Requirement: Count the lines in the entries below that contain the string "height", and reply with only that number.

Excerpted records:
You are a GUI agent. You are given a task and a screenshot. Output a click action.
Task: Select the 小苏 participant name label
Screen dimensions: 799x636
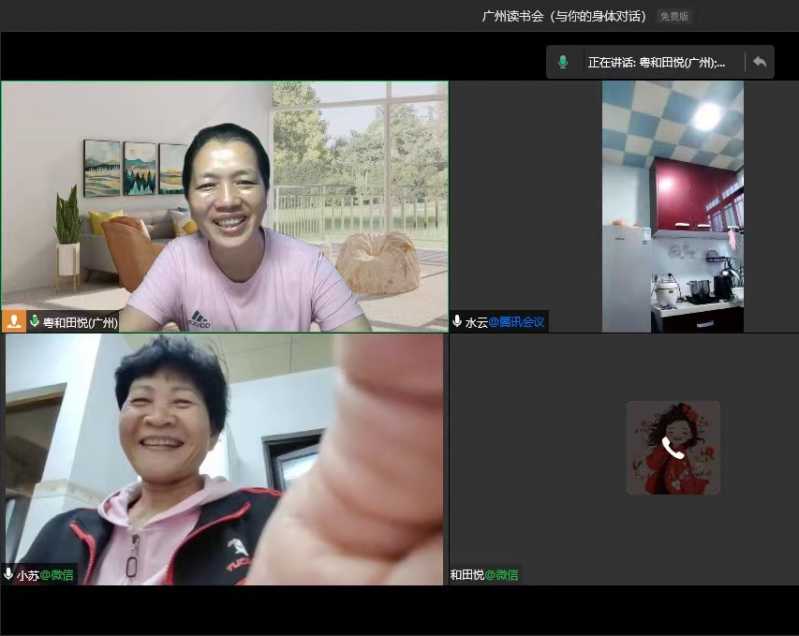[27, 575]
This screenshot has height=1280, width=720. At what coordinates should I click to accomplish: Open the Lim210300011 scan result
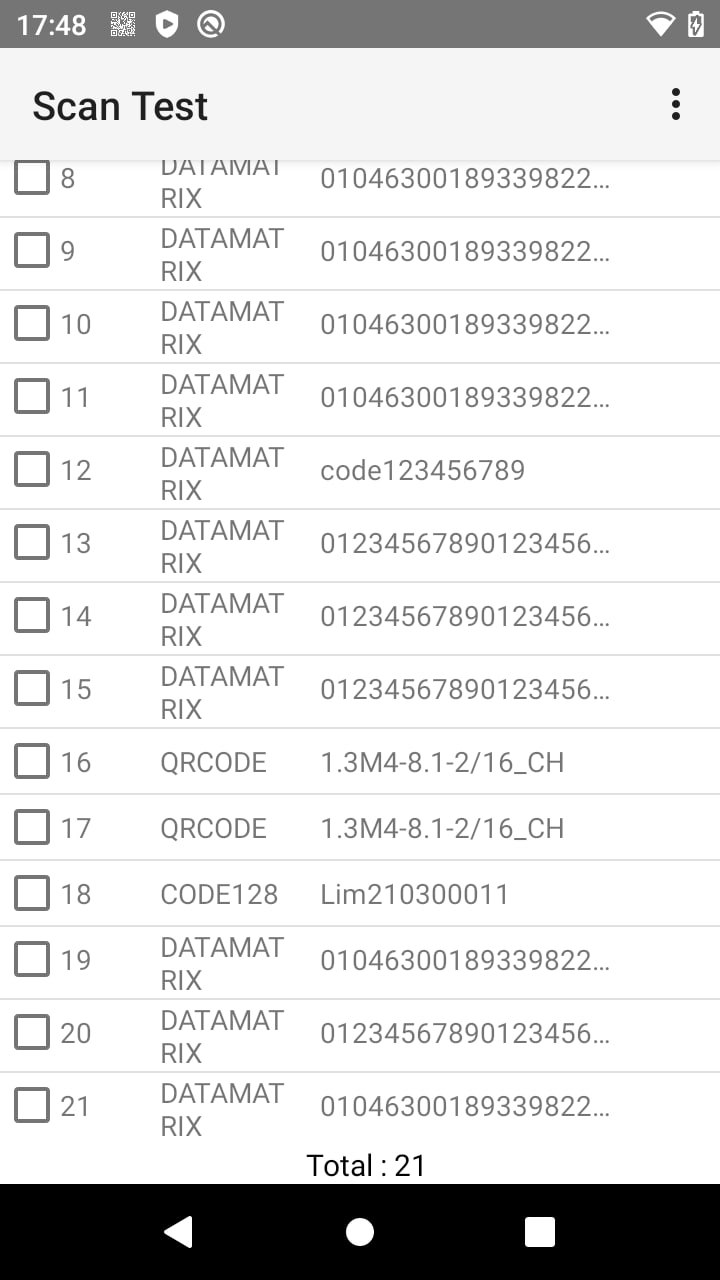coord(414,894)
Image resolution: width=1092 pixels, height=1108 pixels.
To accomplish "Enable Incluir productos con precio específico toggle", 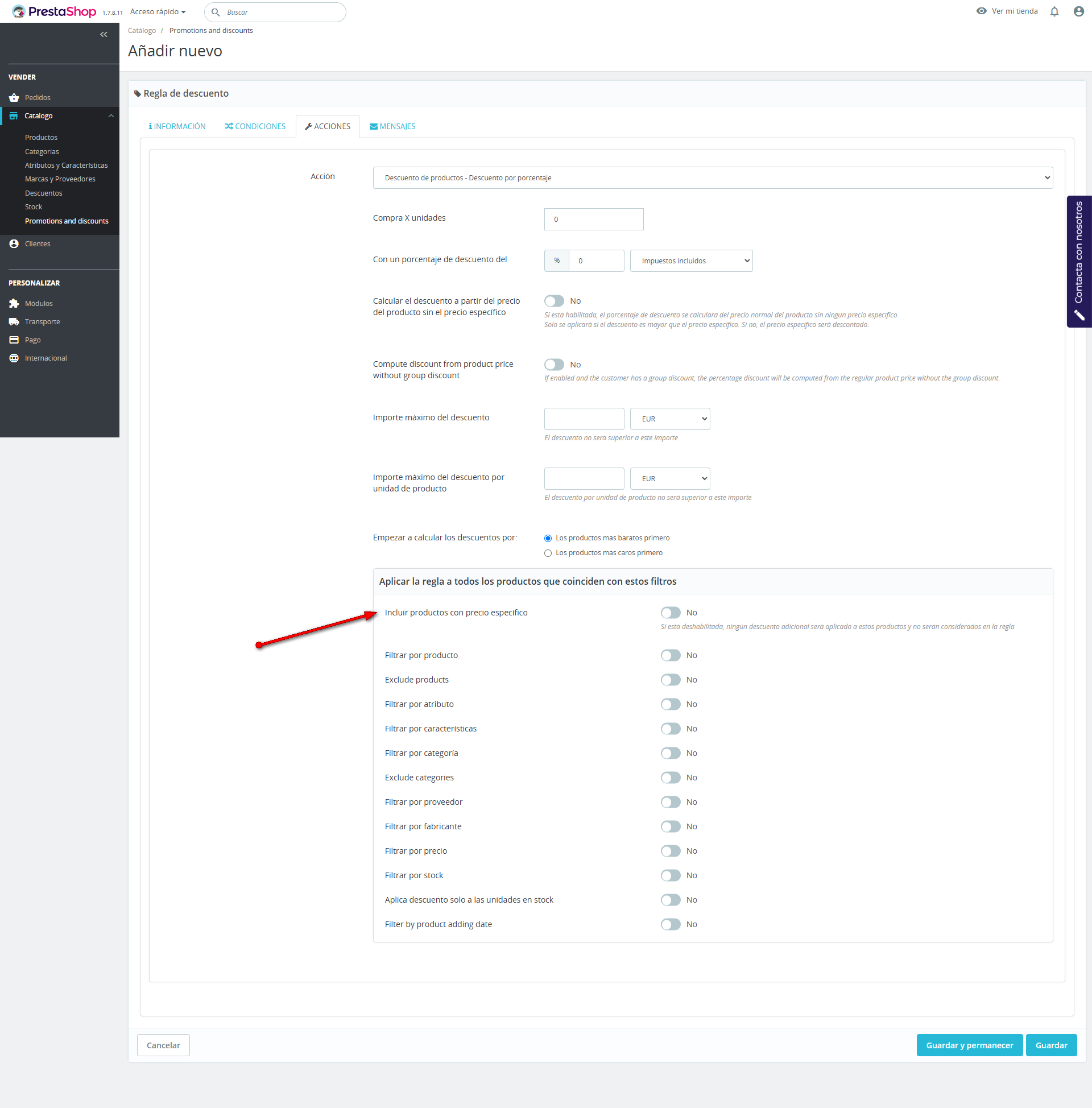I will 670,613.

---

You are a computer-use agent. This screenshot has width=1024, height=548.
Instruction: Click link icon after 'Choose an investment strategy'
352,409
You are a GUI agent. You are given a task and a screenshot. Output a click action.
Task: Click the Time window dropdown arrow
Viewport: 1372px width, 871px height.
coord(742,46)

Response for this exercise: 4